Overview of the Human Liver Microphysiology Platform for studying human liver physiology, disease models and drug safety testing. The platform is composed of the following: (A) the Sequentially Layered, Self-Assembly Liver model (SQL-SAL) constructed from a microfluidic device and 4 human cell types, a fraction of which are “sentinel” cells expressing fluorescence-based biosensors, and that can include disease-specific cells, such as cancer cells. Data are collected from the model via (B) high-content imaging readouts of transmitted light contrast and fluorescence; and (C) biochemical and mass spectrometry readouts.^48,51 (D) The multiplexed data are uploaded into the Microphysiology Systems Database (MPS-Db) to manage data, associate external data sources, and build predictive models of human efficacy and toxicity.⁵⁰

Continued improvements to the MPS liver models will include the application of renewable cells (eg, human iPSC-derived adult hepatocytes, as well as the nonparenchymal cells) to permit the investigation of the heterogeneous human genetic backgrounds, as well as specific diseases (eg, nonalcoholic fatty liver disease, hepatocarcinoma, and rare childhood liver diseases). Further advances also will include liver metabolic zonation and higher throughput arrays of MPS. The microphysiology database also will continue to evolve as a tool to manage, mine, and model the experimental data, as well as public sources of preclinical and clinical findings, expert-based drug knowledge, physical properties, pharmacology targets, adverse event reporting, and large datasets from “omics,” including toxicogenomics, metabolomics, proteomics, reactive metabolite proteomics, and transcriptomics.⁵⁰ Furthermore, QSP is expected to increase our understanding of the integrated and interacting cellular, tissue, and organ networks; genes; proteins; and metabolic processes that give rise to liver disease progression, therapeutic efficacy, and drug-induced hepatotoxicity.^1,50

KEY POINTS.

• Quantitative Systems Pharmacology is a multiscale, iterative, and integrated computational and experimental approach for optimizing the development of therapeutic strategies.
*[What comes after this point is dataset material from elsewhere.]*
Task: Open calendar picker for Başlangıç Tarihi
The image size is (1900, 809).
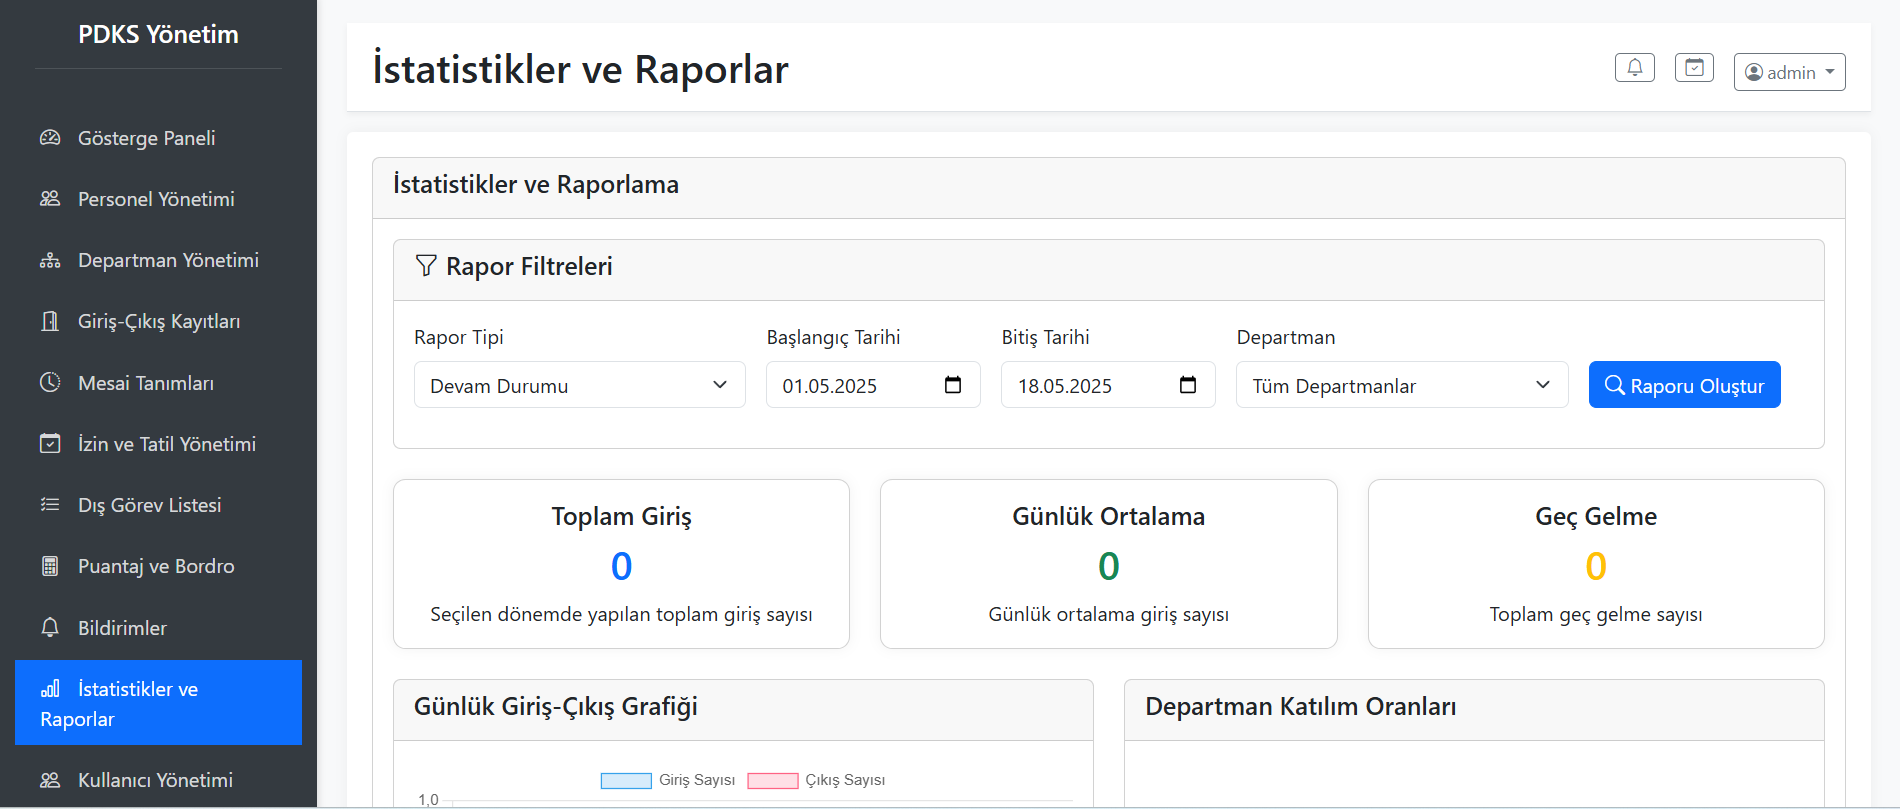Action: point(952,385)
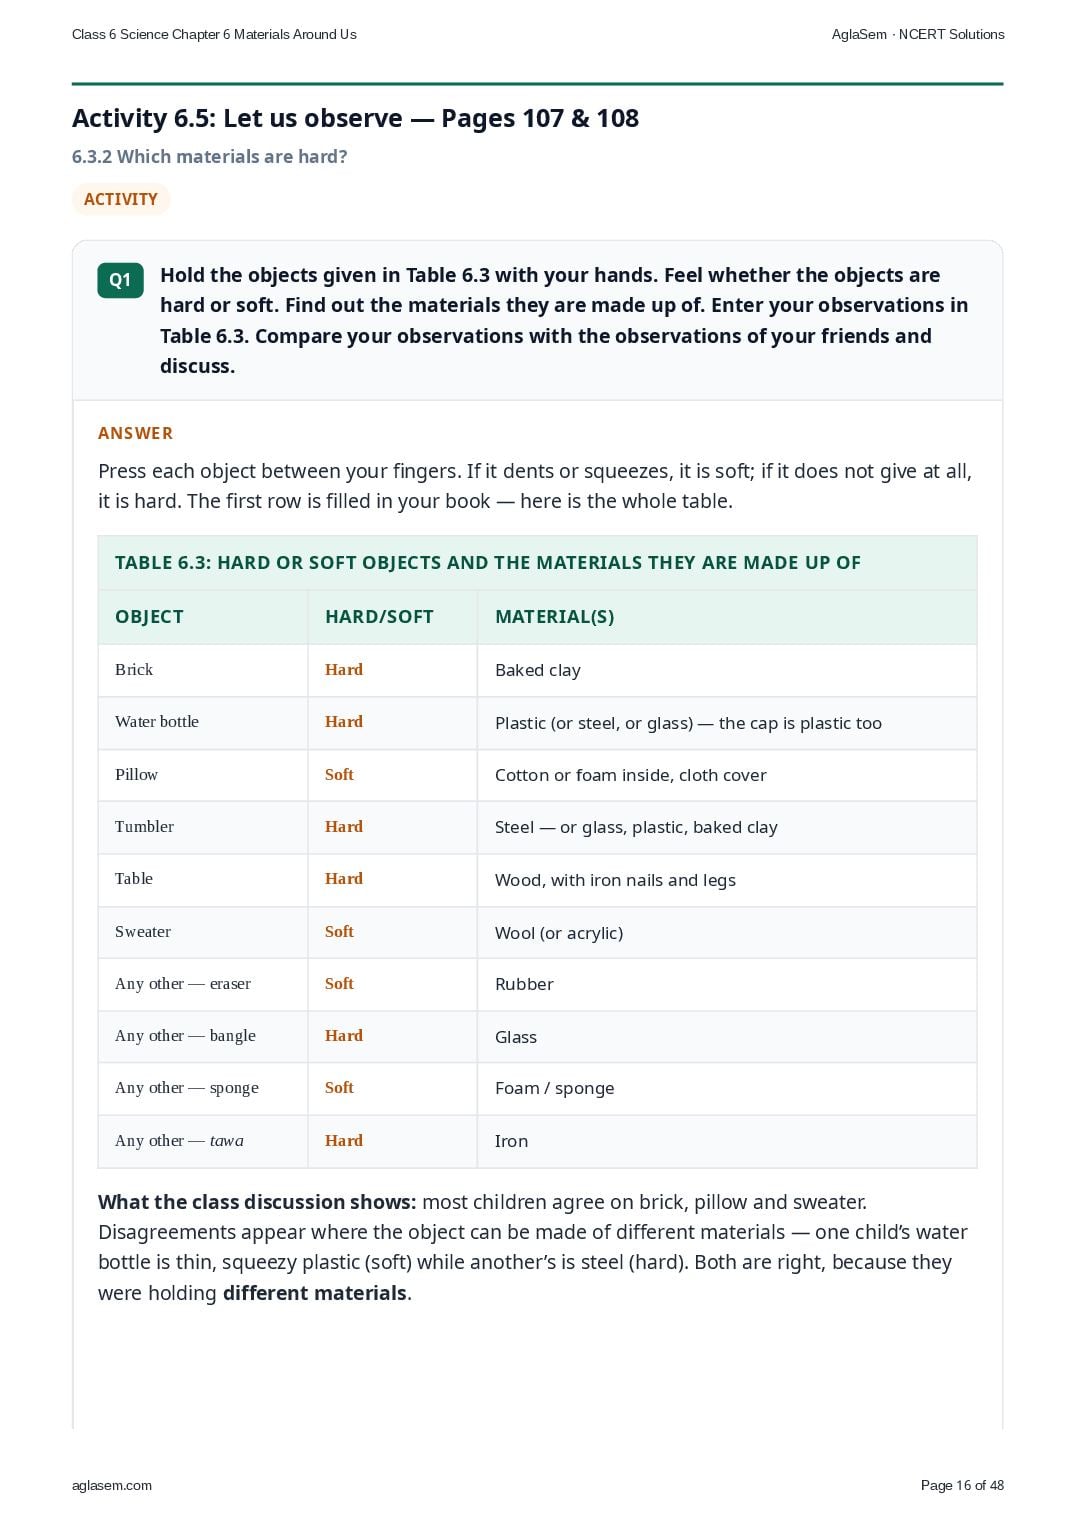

• Limited efficacy and drug safety methods continue to limit the efficiency of the discovery and development of therapeutics.

• Mammalian in vivo models have low concordance to clinical hepatotoxicity.

• The predictive concordance between the existing in vitro experimental models coupled with computational modeling and clinical hepatotoxicity has reached a limit.

• Three-dimensional, multicellular, microfluidic, human tissue and organ experimental models are a promising alternative to whole animal and cultured cell methods for efficacy and safety testing.